Task details: List each line in the records below that contains the string "Switch".
--- Start of Records for the exercise ---
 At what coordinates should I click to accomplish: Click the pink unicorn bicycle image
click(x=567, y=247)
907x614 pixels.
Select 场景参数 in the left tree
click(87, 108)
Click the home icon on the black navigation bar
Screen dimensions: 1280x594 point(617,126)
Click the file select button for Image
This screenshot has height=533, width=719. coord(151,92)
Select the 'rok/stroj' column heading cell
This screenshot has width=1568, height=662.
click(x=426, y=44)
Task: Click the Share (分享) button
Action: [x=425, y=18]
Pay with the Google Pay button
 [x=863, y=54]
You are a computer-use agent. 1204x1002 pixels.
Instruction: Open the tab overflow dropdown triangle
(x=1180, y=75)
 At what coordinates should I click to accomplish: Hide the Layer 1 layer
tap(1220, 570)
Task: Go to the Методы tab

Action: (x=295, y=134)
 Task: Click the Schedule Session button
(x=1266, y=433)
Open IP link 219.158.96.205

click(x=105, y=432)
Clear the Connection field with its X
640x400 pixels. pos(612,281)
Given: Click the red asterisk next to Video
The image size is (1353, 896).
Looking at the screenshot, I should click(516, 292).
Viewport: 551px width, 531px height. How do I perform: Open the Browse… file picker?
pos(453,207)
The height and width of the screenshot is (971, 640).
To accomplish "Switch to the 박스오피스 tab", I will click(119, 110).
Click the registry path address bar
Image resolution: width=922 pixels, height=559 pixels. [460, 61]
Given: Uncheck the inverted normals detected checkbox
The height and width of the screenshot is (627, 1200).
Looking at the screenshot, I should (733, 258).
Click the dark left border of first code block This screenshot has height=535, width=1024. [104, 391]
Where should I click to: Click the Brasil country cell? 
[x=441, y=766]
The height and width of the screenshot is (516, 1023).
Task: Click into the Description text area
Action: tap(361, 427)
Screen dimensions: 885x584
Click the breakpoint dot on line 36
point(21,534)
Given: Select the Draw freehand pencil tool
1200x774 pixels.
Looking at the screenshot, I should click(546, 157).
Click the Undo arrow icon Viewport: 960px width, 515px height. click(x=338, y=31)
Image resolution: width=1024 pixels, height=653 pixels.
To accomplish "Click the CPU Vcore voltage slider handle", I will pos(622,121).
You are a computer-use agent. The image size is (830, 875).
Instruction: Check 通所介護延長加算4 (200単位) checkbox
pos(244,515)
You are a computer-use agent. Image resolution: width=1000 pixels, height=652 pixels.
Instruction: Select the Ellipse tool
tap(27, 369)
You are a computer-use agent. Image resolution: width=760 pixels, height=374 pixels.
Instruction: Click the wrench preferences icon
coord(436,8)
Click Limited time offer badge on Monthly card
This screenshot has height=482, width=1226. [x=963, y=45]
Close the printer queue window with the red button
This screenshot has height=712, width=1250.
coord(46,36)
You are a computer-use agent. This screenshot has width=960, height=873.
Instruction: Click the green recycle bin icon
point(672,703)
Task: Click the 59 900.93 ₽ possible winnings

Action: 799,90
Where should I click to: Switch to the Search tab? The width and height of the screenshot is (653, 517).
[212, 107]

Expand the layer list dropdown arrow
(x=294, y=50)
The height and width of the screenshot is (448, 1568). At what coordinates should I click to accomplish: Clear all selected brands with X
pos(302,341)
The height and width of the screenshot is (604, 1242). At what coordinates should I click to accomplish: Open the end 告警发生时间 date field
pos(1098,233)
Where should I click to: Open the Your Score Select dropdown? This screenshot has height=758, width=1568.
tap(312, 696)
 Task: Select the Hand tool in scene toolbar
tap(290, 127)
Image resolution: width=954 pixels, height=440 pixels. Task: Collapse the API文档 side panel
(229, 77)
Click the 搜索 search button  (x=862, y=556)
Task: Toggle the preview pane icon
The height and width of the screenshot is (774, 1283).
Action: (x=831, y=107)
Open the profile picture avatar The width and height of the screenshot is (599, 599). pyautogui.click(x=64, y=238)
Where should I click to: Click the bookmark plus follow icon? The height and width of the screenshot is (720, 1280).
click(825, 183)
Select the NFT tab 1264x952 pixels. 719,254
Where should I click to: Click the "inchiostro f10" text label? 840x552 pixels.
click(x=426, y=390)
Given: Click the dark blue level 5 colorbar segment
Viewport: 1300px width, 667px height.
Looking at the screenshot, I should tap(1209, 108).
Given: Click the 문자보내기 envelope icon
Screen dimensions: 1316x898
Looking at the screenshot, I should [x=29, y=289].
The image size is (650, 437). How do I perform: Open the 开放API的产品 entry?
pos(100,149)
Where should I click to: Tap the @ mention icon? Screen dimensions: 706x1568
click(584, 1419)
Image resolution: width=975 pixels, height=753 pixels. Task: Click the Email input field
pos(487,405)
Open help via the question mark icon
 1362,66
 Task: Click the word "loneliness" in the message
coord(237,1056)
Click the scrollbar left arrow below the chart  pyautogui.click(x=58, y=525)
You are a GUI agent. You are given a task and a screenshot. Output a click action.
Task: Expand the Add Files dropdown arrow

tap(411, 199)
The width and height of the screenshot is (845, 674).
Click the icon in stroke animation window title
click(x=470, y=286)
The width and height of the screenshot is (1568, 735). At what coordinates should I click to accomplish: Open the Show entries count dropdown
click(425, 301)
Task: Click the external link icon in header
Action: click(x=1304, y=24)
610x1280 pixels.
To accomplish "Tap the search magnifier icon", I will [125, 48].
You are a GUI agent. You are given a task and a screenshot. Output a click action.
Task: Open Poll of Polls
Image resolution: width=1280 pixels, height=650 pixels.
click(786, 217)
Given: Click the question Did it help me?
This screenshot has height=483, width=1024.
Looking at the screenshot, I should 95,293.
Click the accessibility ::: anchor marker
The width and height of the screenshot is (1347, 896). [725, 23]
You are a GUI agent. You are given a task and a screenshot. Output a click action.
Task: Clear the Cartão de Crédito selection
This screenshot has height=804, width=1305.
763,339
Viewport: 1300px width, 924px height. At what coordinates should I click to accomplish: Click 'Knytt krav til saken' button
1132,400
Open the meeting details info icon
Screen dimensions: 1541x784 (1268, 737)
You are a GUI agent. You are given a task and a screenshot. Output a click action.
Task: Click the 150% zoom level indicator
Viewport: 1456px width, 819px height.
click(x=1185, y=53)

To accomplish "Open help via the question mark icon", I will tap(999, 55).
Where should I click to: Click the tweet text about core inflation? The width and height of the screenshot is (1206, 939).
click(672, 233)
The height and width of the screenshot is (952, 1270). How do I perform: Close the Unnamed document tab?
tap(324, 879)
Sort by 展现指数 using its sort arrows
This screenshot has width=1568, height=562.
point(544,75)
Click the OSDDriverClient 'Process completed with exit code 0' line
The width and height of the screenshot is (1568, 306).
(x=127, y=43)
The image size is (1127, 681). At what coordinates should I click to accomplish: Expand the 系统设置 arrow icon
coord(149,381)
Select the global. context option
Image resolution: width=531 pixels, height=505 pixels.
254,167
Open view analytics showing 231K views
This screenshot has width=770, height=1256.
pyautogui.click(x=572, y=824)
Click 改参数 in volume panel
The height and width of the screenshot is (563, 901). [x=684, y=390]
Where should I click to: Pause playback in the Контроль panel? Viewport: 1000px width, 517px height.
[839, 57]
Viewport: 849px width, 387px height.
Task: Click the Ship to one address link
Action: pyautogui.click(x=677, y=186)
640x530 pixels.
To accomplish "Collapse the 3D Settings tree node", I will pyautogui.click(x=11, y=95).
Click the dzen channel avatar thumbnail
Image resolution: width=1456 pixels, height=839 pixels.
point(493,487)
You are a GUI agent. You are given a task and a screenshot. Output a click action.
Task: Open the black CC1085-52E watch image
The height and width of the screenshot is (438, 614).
--- End of Records for the exercise ---
Task response:
To accomplish "Switch to the 박스오피스 tab", I will click(119, 110).
Where should I click to: Switch to the Search tab? The width and height of the screenshot is (653, 517).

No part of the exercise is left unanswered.